> [Supplied records]
____

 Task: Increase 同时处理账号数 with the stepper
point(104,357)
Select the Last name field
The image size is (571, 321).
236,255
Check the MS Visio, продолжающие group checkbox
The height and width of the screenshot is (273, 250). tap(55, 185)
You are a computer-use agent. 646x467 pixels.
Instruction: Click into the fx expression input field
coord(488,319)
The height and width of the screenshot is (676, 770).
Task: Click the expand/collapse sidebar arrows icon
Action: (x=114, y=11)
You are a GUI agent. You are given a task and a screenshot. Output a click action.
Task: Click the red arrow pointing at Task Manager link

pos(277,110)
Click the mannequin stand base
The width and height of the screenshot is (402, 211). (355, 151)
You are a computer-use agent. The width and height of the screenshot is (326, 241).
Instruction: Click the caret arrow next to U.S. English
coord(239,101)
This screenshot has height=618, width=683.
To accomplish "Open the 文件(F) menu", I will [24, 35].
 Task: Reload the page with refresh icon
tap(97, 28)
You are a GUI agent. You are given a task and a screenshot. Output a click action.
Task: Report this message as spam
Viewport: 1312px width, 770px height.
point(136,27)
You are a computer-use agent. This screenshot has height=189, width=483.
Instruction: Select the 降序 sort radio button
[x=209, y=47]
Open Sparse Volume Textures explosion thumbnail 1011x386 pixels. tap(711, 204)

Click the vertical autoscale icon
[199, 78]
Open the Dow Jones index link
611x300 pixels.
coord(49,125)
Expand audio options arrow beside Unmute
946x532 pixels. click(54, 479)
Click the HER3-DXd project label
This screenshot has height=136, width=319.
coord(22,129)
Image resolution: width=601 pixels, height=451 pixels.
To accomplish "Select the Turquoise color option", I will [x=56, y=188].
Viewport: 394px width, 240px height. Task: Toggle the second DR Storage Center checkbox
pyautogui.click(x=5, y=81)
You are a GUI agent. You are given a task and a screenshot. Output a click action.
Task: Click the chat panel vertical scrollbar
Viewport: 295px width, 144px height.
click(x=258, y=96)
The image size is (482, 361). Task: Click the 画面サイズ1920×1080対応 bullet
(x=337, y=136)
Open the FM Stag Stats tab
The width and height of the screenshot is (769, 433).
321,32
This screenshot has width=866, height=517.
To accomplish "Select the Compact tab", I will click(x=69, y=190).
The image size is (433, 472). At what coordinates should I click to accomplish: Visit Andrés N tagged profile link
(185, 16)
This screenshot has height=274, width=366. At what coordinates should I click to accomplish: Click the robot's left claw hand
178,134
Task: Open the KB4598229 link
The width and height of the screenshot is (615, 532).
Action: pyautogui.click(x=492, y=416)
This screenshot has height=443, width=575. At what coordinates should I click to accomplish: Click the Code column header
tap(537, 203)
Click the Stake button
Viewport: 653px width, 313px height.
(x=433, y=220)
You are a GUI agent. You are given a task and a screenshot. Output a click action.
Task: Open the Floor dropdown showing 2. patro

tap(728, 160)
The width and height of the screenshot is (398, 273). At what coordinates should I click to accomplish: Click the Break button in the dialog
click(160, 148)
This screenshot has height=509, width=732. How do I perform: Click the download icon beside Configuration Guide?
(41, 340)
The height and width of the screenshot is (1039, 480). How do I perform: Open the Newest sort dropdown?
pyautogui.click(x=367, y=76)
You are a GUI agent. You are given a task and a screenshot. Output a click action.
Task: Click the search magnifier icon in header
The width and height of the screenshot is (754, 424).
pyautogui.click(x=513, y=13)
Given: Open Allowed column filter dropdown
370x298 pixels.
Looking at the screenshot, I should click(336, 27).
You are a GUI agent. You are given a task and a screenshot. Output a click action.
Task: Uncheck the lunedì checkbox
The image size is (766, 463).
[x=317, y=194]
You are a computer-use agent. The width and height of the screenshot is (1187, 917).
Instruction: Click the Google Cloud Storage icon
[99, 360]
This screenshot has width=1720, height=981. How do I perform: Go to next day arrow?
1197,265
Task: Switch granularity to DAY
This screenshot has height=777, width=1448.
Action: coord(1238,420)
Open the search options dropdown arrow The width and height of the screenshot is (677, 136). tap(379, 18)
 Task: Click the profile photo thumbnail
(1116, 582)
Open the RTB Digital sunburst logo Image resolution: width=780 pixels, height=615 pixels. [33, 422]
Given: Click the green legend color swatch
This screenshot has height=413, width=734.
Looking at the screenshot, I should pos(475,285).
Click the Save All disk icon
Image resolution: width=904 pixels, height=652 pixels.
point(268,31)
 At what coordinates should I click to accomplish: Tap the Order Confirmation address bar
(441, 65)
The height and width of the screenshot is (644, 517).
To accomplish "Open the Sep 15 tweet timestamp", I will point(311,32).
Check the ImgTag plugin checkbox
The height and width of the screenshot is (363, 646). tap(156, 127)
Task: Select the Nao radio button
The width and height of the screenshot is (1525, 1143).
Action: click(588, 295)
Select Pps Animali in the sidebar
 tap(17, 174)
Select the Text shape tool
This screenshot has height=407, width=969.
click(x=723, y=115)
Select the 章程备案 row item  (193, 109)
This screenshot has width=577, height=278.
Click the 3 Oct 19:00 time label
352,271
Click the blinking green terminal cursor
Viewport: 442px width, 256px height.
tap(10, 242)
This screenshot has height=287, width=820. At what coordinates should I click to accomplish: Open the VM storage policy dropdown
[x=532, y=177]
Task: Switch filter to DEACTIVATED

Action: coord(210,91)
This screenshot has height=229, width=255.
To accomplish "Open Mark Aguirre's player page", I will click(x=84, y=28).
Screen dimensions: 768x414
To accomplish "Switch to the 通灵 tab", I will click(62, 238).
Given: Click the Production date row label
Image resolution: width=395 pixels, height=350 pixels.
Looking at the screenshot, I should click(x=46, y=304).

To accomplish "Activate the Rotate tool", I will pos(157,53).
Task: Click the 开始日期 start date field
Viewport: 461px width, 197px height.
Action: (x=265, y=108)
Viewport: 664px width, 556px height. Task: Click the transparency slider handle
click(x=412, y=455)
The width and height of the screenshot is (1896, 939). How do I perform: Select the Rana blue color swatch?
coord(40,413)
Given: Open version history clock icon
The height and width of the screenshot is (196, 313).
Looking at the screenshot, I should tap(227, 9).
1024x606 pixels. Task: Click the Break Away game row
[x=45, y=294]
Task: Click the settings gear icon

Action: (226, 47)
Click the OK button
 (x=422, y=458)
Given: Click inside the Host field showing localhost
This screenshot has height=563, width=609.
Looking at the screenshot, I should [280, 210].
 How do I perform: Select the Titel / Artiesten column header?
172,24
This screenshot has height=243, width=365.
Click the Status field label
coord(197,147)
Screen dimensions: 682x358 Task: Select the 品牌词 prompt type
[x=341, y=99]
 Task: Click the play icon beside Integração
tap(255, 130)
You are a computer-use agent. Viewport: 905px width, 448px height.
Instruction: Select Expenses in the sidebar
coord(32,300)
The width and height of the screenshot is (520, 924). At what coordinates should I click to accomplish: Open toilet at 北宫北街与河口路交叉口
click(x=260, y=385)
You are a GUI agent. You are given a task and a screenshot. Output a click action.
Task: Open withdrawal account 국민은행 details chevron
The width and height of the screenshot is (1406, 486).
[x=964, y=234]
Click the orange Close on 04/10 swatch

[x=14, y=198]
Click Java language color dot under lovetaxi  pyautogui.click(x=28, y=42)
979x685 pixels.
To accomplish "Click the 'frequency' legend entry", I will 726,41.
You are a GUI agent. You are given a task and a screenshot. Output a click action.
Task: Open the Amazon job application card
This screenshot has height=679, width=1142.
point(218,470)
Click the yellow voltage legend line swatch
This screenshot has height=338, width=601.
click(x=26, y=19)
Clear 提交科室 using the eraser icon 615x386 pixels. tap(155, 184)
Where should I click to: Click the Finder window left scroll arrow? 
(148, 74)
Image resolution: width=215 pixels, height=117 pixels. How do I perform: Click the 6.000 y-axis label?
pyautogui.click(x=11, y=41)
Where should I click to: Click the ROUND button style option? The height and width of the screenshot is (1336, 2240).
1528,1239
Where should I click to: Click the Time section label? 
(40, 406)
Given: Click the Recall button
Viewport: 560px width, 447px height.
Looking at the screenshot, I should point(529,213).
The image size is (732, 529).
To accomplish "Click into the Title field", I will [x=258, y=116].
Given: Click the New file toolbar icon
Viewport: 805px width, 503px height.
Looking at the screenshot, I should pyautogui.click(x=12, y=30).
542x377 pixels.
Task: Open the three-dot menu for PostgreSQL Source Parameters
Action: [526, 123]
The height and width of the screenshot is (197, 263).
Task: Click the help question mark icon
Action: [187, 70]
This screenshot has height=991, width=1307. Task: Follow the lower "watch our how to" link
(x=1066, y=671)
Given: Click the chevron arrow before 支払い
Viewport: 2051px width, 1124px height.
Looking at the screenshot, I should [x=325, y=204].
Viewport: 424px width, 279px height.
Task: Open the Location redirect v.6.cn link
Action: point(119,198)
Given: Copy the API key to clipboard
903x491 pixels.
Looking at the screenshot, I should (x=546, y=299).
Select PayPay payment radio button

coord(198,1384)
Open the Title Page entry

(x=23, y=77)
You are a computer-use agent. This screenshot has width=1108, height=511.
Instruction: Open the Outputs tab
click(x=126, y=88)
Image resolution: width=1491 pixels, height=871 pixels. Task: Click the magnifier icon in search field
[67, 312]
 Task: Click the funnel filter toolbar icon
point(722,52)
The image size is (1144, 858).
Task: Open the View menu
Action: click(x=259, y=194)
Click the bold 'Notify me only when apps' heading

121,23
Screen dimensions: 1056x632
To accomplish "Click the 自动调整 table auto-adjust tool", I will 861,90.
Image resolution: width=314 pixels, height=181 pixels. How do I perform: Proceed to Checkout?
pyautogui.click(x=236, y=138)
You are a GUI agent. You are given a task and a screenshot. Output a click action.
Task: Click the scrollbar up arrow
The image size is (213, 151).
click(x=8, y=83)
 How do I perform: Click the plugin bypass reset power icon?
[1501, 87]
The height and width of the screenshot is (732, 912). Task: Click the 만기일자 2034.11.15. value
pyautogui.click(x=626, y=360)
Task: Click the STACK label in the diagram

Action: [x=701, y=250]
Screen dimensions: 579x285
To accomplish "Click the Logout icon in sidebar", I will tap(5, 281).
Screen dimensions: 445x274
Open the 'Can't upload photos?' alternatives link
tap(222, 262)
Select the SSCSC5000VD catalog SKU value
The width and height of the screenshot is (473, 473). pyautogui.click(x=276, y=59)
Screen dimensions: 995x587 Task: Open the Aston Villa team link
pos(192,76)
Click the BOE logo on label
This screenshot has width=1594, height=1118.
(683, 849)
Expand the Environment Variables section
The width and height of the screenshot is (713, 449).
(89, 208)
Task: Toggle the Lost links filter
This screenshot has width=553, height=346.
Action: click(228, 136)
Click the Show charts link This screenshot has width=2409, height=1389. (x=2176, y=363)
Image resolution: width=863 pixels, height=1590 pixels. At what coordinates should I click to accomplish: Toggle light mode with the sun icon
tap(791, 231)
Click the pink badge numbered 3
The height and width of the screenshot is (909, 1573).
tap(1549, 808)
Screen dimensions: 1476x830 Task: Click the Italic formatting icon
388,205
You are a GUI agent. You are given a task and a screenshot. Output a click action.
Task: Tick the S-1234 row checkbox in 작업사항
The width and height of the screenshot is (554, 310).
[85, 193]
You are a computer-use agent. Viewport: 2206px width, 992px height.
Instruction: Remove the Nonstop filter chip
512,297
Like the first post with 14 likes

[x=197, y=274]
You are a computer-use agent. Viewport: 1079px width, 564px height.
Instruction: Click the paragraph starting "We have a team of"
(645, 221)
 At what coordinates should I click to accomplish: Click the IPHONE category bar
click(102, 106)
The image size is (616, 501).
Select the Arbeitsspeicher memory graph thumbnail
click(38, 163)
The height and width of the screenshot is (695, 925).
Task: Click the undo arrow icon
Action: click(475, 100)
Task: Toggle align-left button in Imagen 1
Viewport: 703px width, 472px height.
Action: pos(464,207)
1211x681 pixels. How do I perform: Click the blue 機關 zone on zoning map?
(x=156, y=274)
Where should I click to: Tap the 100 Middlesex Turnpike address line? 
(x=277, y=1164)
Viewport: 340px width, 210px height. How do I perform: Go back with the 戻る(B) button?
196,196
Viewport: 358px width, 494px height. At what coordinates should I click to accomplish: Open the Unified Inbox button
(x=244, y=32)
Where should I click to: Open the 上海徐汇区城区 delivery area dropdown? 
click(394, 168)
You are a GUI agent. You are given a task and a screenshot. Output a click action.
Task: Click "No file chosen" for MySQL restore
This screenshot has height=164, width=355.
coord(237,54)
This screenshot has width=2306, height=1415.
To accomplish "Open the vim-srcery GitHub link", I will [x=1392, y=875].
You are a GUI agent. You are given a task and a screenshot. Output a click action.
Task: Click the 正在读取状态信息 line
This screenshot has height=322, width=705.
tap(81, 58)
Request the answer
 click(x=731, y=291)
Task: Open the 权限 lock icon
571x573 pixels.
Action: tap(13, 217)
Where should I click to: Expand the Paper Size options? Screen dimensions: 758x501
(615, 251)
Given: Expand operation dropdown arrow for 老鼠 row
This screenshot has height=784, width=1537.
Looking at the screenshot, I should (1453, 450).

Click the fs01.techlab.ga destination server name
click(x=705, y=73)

____

Convert the items from the line containing "Viewport: 358px width, 494px" through the line containing "click(394, 168)" into a Markdown table with the columns Row and Text. Give each line its own numbered row and leave out any blank lines.

| Row | Text |
|---|---|
| 1 | Viewport: 358px width, 494px height. At what coordinates should I click to accomplish: Open the Unified Inbox button |
| 2 | (x=244, y=32) |
| 3 | Where should I click to: Open the 上海徐汇区城区 delivery area dropdown?  |
| 4 | click(394, 168) |